Over the past three decades he has warned of the dangers embedded in the global proliferation of financial assets, first in a long cover story for Forbes "Recycling Petrodollars: How Much More Can the System Take?" (1980) and later in a series of Braudel Papers essays on the Asia crisis "Money, Greed, Technology" (1998) and on the credit expansion in the new century "Millions, Billions, Trillions" (2009).

In 2012, in a Braudel Papers essay on "Water in China," Gall drew attention to an issue that has received relatively little attention in Western coverage of China – the problem of water shortages in the country, which, he argued, may have an adverse impact on China's "growth and stability, weakening its thrust as a global power as it embarks upon an assertive role in world affairs for the first time in its millennial history as a unified state." Indeed, maintained Gall, "Water shortages may prove to be far more important for China's future than the scandals and power struggles inside the Communist Party leadership that recently captured international attention." He quoted Wang Shucheng, a former Chinese minister of water resources: "To fight for every drop of water or die: that is the challenge facing China."
Most recently, he published an essay in The New York Review of Books (October 22, 2015) on "Why the Water Is Running Out", dealing with the global problem of population pressures on limited water resources in megacities of at least 10 million people.

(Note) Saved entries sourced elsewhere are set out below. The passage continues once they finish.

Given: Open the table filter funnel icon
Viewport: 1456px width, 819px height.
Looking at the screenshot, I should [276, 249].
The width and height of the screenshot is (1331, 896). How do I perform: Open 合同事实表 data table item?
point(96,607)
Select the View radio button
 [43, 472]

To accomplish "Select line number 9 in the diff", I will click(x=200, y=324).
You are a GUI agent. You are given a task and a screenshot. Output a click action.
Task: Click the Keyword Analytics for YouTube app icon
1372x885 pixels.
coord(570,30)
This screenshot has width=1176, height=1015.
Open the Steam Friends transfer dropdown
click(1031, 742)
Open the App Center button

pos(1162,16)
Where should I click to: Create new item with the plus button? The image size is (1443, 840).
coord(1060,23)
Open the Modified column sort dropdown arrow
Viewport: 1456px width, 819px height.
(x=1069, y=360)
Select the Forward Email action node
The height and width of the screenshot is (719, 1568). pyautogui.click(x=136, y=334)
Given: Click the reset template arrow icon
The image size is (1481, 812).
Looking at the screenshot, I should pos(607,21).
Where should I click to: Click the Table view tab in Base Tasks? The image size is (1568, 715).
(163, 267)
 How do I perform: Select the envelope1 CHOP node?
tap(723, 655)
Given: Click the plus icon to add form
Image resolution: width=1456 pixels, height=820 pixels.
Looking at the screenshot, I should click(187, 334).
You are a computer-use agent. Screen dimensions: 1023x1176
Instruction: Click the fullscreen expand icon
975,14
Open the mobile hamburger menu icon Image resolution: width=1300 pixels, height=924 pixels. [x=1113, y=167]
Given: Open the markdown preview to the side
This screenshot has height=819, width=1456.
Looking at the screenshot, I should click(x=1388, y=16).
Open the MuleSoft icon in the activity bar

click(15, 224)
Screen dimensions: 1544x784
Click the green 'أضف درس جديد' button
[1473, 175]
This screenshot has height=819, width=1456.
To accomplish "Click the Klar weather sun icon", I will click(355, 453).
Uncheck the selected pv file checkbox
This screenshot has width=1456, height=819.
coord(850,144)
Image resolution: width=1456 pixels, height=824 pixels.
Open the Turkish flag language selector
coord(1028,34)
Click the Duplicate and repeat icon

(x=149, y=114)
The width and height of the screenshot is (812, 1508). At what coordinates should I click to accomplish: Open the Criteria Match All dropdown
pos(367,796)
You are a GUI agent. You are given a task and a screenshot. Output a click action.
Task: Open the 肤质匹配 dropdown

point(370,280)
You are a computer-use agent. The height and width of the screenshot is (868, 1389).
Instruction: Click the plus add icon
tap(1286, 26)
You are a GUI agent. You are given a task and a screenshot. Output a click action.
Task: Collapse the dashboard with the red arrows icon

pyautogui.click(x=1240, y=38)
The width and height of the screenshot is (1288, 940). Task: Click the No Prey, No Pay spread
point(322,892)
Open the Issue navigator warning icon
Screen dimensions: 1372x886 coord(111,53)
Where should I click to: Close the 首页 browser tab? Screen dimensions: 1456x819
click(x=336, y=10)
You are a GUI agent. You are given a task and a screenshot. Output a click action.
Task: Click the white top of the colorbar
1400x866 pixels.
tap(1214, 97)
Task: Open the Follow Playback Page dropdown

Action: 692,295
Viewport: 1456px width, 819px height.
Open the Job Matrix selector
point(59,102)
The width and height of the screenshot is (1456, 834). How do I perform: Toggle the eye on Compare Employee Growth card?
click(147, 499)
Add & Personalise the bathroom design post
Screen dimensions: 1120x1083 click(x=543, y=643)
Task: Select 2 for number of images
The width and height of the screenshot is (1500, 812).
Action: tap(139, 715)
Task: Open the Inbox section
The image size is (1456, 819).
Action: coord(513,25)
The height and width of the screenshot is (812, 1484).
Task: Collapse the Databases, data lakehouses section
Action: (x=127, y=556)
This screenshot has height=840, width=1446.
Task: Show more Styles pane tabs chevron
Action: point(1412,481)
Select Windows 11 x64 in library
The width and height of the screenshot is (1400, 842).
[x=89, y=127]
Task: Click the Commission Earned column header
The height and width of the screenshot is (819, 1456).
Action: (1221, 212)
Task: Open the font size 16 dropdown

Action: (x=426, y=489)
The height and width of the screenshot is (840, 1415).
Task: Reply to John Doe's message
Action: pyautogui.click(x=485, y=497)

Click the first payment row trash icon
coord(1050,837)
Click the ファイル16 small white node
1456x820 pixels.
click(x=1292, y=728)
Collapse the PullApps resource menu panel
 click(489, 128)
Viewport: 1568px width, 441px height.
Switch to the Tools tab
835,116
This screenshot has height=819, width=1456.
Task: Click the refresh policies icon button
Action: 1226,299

In recent years, living in Brazil, Gall has focused his interest particularly on that country, revisiting the subject of Brazil's wealth, for example, in an August 2010 article for the Financial Times. "Brazil," he noted in that article, "is flying high. Having emerged unscathed from the 2008 financial crisis, its economy has been growing at 9 per cent a year. Its hugely popular president, Luiz Inácio Lula da Silva, now in his last months in office, seemed set to retire with a chorus of praise – until he plunged into the complications of deepwater drilling. Just as Icarus saw his wings of wax melt as he flew too close to the sun, so Mr Lula is risking his legacy as controversies multiply over his petroleum policies." On March 31, 2011, Gall gave a lecture at the University of Chicago on the subject "Oil, Euphoria, and Brazil's Future." On July 26, 2012, Gall was one of the speakers at "Brazil: Midyear Economic and Political Outlook", an event in New York sponsored by the Brazilian American Chamber of Commerce.

==Honors and awards==
Gall was awarded a Guggenheim Fellowship in 1968 to study Iberian and Latin American History. He was a visiting fellow at the Woodrow Wilson School of Public and International Affairs at Princeton University from 1967 to 1968 and from 1972 to 1973. In 2010, he was awarded the Maria Moors Cabot prize, the world's oldest international award for journalism, by the Columbia University School of Journalism. The School of Journalism, in announcing the prize, noted that "Norman Gall has been reporting on the Americas for half a century. He covered the devastation of the Amazon in the 1970s, the vulnerabilities of Mexico's Institutional Revolutionary Party regime in the 1980s and, more recently, the institutional weaknesses revealed in Brazil by a major corruption scandal that shook President Luiz Inácio Lula da Silva's government in 2005. In the last decade, Gall has bridged the worlds of journalism and scholarship as the founder and creator of the São Paulo-based Fernand Braudel Instituto de Economia Mundial, where he writes and publishes in-depth reports in English, Portuguese and Spanish." The award citation praised Gall's "half a century of reporting, analysis and commentary on the Americas... unparalleled in its breadth, reach and quality."

==Personal life==
Gall is married to Catalina Pagés Lamas and has two children, Sarah (born 1971) and Jonathan (born 1974).